Incorporation of prior biological information using the BMM algorithm BayesRC allows the user to prioritize SNPs based on biological probability of effect in GWAS analysis. This is in contrast to the more subjective decisions that are often made when evaluating GWAS results (Thompson et al., 2013). Here, we were able to identify associations within or near many relevant candidate genes for ACL rupture. Many of the largest effect SNPs were within or near genes that were either differentially expressed between ACL rupture case and control dogs or were candidate genes that have been reported previously in both human and canine studies of the genetic predisposition to ACL rupture.

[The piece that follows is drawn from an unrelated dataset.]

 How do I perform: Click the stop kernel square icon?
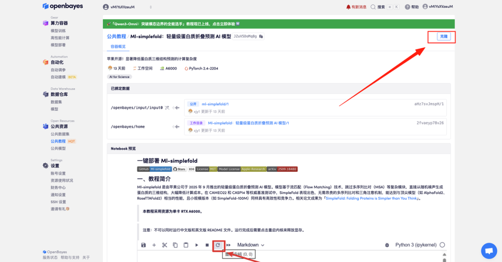pyautogui.click(x=207, y=245)
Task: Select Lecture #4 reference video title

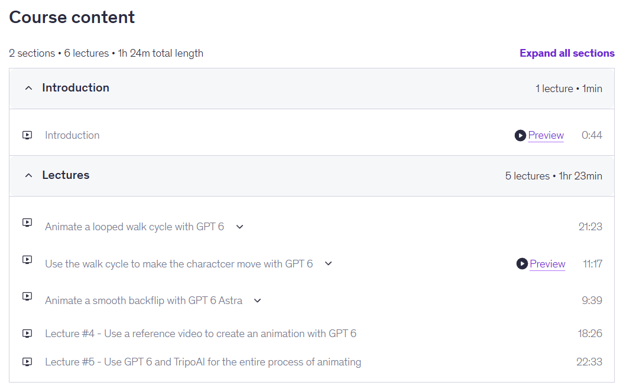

To assign biological priors, we first performed RNA sequencing in ACL and synovium tissues from ACL rupture affected and matched control dogs to identify DEGs, and DEG lists were submitted for pathway enrichment analysis. While there were no overrepresented pathways identified in ACL, there were two overrepresented pathways in synovium representing genes that are expressed in B and T lymphocyte activation, clearly indicating that inflammatory response is an important differentiator between cases and controls. This is perhaps unsurprising, as ACL rupture is associated with marked lymphocytic synovitis in dogs (Little et al., 2014). It is unclear whether ACL rupture-associated synovitis is a cause or effect of ligament rupture, as signs of synovial effusion are often present on radiographs and synovitis can also be seen arthroscopically before development of complete ACL rupture and associated joint instability (Muir et al., 2011; Little et al., 2014), and these signs are predictive of future ACL rupture (Chuang et al., 2014). In humans, synovitis is associated with development and progression of OA (Hügle and Geurts, 2017). Future research warrants further investigation into the details of the genes that were significantly differentially expressed between ACL rupture cases and controls, and whether their differential expression may be related to a response unique to ACL rupture patients.

BayesRC analysis identified several regions of the genome that show association with ACL rupture in the dog model. A Manhattan plot of GWAS results shows five regions with the largest effects on chromosomes 3, 5, 7, 9, and 24. When BayesRC results are compared to a similar analysis without the inclusion of biological priors (BayesR), associations on chromosomes 7, 10 (10th largest effect in BayesRC results), and 24 remain, but we can see that many more associations are identified when biological priors are included as part of the analysis.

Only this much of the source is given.